Interviewing is an important job. I can, in fact, argue that there is no more important job in any organization. After all, people are at the root of the success of any company. Identifying, attracting and eventually retaining top talent lies at the core of any successful team.
The ultimate objective of any interview is to deeply understand the individual. To get a glimpse of who they are, and what defines them. What they bring to the party. Only when we know this can we assess whether they fit into our organizations or not. Many corporate training sessions on interviewing and the self-proclaimed “gurus” out there will teach what only can be termed a “positive” approach to the interview. You ask about what they have accomplished. What they enjoy in life. What their dreams and aspirations are. And so on.
Early on in my career, I used to follow this formula. I listened to all the supposed experts. And after making a number of glaring hiring mistakes, I gradually learned a few eternal truths:
• What a person loves, what they dream about, what they fantasize about accomplishing, doesn’t mean a damn thing. Every lazy couch potato has a mind full of dreams! The good stuff doesn’t define who we are, it is the negatives that do. The struggles. The pain. And in particular, the toil that we embrace and choose to have in our lives that makes us who we are. Because we can’t have the good stuff, the fantasies, without enduring a great deal of pain in some shape or form.
You know this, and you know the person. And in knowing the person, you will know how well they will fit — or not fit — into your organization.
What is important in this line of questioning is choice. It’s pain that an individual will willingly take and embrace, versus a hardship that just “happens” as these things do in life.
Often we will equate value or “toughness” with what a person has endured — maybe, maybe not, because often there was no choice in the matter. My parents died when I was relatively young. Over the years I have had dozens, if not hundreds, of people apologize to me for this and say something like, “That must have been tough, I don’t know how you made it through.”
In reality, while this is a nice sentiment, it’s a crock of crap. What choice did I have? It happened. They died. I did not choose it, nor would I ever embrace it. It just happened. My choices were to get up and move on with life, or go and commit suicide. When people endure horrible events and unpredictable occurrences, they certainly do deserve our sympathy. But this is life and it happens to all of us. It doesn’t define who we are as people.
What defines us is the pain we choose to embrace. The battles we love charging into. The toil that doesn’t seem to us like toil. That’s who we are.

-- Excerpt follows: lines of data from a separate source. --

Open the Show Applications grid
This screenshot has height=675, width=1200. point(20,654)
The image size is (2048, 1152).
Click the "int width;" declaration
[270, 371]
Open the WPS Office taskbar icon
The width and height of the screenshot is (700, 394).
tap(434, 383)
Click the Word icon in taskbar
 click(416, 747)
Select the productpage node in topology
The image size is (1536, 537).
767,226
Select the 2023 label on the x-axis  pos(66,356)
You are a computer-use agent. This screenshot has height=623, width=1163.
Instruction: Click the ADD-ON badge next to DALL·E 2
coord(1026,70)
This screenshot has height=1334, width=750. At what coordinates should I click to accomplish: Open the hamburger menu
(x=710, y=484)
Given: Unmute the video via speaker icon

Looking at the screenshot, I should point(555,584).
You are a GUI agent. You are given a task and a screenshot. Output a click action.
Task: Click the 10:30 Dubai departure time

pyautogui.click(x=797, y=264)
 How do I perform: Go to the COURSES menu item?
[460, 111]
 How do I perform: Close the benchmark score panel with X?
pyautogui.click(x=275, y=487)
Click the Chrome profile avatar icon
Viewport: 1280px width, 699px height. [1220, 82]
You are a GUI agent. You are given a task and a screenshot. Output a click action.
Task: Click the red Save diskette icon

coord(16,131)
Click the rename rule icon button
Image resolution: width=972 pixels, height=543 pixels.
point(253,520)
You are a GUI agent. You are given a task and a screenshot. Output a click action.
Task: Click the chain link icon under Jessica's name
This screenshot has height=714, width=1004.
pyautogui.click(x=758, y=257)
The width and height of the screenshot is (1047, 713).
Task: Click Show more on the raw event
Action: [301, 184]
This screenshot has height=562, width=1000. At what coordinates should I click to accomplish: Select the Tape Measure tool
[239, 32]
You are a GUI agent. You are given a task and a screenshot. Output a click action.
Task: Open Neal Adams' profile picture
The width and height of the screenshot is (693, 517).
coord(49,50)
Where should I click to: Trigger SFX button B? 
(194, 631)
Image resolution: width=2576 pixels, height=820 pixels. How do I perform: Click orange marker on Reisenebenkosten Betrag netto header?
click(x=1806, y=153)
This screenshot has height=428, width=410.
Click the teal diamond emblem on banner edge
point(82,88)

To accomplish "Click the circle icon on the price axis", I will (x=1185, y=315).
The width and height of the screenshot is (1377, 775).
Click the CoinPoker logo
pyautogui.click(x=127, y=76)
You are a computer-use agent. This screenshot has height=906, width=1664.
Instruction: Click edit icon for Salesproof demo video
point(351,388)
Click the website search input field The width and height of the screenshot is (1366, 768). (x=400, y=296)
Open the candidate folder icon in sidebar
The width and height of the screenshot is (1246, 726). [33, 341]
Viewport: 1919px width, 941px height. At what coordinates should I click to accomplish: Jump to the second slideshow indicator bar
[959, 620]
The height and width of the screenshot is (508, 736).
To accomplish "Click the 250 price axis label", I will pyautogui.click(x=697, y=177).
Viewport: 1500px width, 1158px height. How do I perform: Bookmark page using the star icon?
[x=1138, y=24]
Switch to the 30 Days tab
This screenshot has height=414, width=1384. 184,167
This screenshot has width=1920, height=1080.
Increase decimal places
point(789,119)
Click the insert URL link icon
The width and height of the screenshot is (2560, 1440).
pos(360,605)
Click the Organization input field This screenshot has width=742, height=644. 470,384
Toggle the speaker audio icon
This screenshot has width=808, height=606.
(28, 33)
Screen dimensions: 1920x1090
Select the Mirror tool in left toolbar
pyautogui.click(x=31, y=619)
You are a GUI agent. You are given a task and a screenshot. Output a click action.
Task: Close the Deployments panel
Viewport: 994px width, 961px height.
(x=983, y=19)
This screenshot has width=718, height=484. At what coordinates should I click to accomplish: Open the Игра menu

Let’s take fitness. I don’t know of a person who doesn’t want a great level of health and fitness, a beach-worthy body, to strip down to a bikini in Boracay and have people stop dead in their tracks and admire!
The people who get this are not solely just disciplined and hardworking; no, it’s more than this. They love the gym and the pain of the gym. They embrace the suffering. They love the idea of watching what they eat and making exercise a daily routine. It’s a struggle that they embrace. And the rest simply embrace the dream of having the great body. It’s all about the positives, the good things, the end result, the destination.
The positives don’t define. The dreams don’t define. The good doesn’t define. The wishes and sentiments certainly don’t define. What defines us are which struggles we willingly choose to embrace. And this is how life is. There is no positive without negatives. There is no end-result without sacrifice. There is no destination without the journey.
Everyone has dreams, and destinations they aspire to, and good thoughts and feelings and desires. This doesn’t tell you a single thing of substance about the core of the person. What it does tell you are the struggles they will embrace in getting there. And if those struggles correlate to the struggles you have in your organization, then you have a winning hire sitting in front of you.
We live, unfortunately, in a microwave culture. We want everything cooked our way and cooked fast. The greatest sales pitch today that suckers more people in is for products and services that offer the positives without the negatives: the destination without the journey, the victory with no sacrifice whatsoever, the money without having to work hard. This is how we get the “amazing weight-loss pills” that, of course, never work, but everyone still wants to buy. Because we want the easy way out. We want it all, without any sacrifice along the way.
I used to believe that people who climbed to the top of the corporate ladder simply endured the toils required to make it to the top. But you know what? It really isn’t about enduring anything; the most successful people embrace and actually love the stress, the pace, the long hours, the office politics. I see time and time again people who have made it to the pinnacle of success and have more than enough money for 20 lifetimes, but they still go all-out into their 60s, 70s, and even 80s. What drives them is not retirement, but embracing the hardships. They love the tension. They love the pressure-cooker life. They love the toils of business. And this defines a part of who they are.
Entrepreneurs love the risk taking, the uncertainty, the crazy work hours, and this is why they do it. But it’s not a choice everyone would make.
One man’s hell is another man’s heaven. It’s not a matter of what we will endure; it’s what we love to endure.
The next time you are interviewing someone, stay away from the fluff questions like “What is your dream job?” or “What are your goals?” Instead, focus on learning what pain they embrace in their life. What toils are they able and willing to sustain for life? How do they choose to suffer? This is what defines us as humans — the values we are willing to struggle for, because our struggles determine our success.
And if you know this, you know the person, and you will make the right hiring choice.